Using the Bagua Bubble for Posture Correction

Shifu Chao sometimes uses the analogy of a big bubble to describe a person’s everyday postural tendencies and more often to prescribe specific Zhang Zhuang postures. This is similar to the metaphor in the Tai Chi classics of threading a nine bend pearl.

How it works. Visualize a large bubble around your body, as you move towards the back of the bubble you have to bow forward, and as you move to the front you arch backward it a sort of limbo posture. Directly in the center of the bubble is a straight posture, which is not very common without some type of training. Holding postures at the front of the bubble can reverse bad habits of slouching and vice versa. Being aware of and learning to change the point you bend from, usually lowering it, is the first key.

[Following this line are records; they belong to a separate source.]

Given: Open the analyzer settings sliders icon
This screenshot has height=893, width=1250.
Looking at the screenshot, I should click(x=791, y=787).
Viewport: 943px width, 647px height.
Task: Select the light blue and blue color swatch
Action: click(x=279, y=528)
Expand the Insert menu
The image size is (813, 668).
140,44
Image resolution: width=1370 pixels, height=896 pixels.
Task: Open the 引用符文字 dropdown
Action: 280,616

A basic way to sink your breath and start with peng training is to think of your ming men point (top of the sacrum) pushing you forward into a front of the bubble bend. Don’t bend higher up at your T5 vertebrae which most people are accustomed to doing.

Make the chest, ribs, and indentation below the solar plexus soft, this will let the breath sink down to the floor of the diaphragm below the dan tien. Keep the weight totally on the Yong quan point and to the inside of the foot, lift your heels if you have to. If your weight is distributed correctly your calves will start burning when you begin this posture.